With everything sorted into order, next comes chapter names. I’m not sure why that stuck with me, but I’m fond of them! (And no amount of burning goats will change that.)


So, now I’ve got an outline full of named chapter blurbs. These chapter segments vary from 500 words of detail to something as simple as ‘fight with demon here.’ (That was the chapter outline for Division Zero, Lex De Mortuis where Kirsten gets attacked by the demon in the abandoned skyscraper.)

This is not to say that the outline is immutable or iron-clad. Often, as I am writing the story out, something will occur to me or the characters will go off and do something that makes more sense than what I’d initially conceived. When this happens, I change stuff. I suppose to that regard, my writing style could be called a hybrid of outlining and ‘pantsing,’ with a heavier lean toward the outline.

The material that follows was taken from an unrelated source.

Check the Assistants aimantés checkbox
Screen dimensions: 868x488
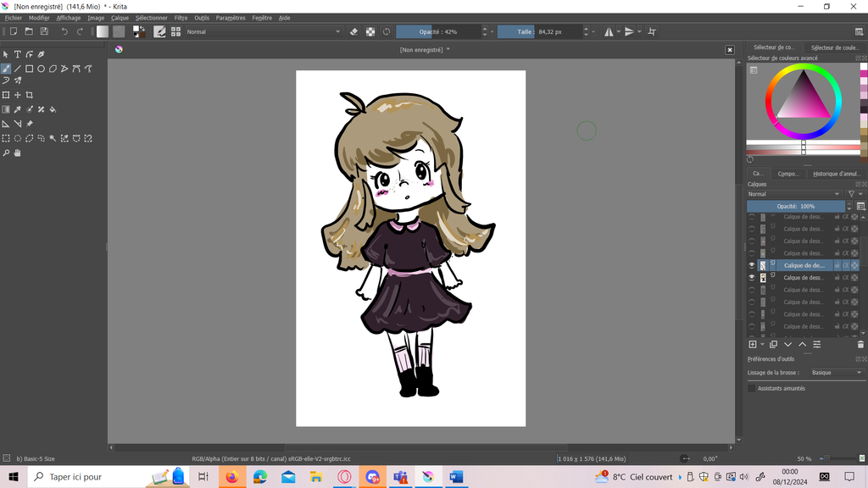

The most significant example of a change occurred while I was writing Prophet of the Badlands. This is book one of a six-part series, and I had a general idea of how I wanted things to go for the entire series while writing Prophet. I got the idea to do that as a series at the same time I got the idea for Division Zero. Since Division Zero was a simpler story (one main character versus 5 + multiple antagonists) I decided to write it first. All the while I wrote Division Zero, it felt as though Althea (MC of Prophet) was standing behind me, arms crossed, foot tapping, asking me ‘is it my turn yet’ every fifteen minutes.

Property Andrew Hefter

Property Andrew Hefter

Once I finished Division Zero 1 and began the querying process to get it published, I started on Prophet. This is a story about a girl with powers of healing in a blasted wasteland where medical technology is nonexistent. Naturally, she’s a valuable commodity. Althea is almost inhumanly sweet and tolerates a level of mistreatment that would break most people’s will. Throughout it all, she focuses on her desire to help people regardless of what they do to her. The story is about her finding courage.

Initially, she is quiet, timid, and afraid of how people will react if she uses her ‘other’ abilities to protect herself. At about the 55% (rough estimate) mark, the outline called for something to happen. (Pardon the vagary here; I’m trying not to spoil for those who haven’t read it.) At the time I outlined it, it made sense to me―a temporary reprieve at a particular place before the cycle of being grabbed by others looking to exploit her abilities continued.

However, Althea had other plans. She formed a strong emotional connection to another character that I had not anticipated. When it came time for the outlined event to occur, she put her foot down and refused. Considering primary story arc involved her evolution from a meek and timid “All I want to do is help people no matter how mean they are” person to having the inner strength to stand up for herself, I couldn’t say no.

So, the outline changed.

And the entire series changed course because of it.

I’m not trying to say that outlining is better than pantsing. For me, it is―but a writer has to do what works for them. Especially with complex plots, I need to have an idea of where I’m heading or I’m going to get lost on the way.

Probably a good point for me to cease rambling before the goat explodes.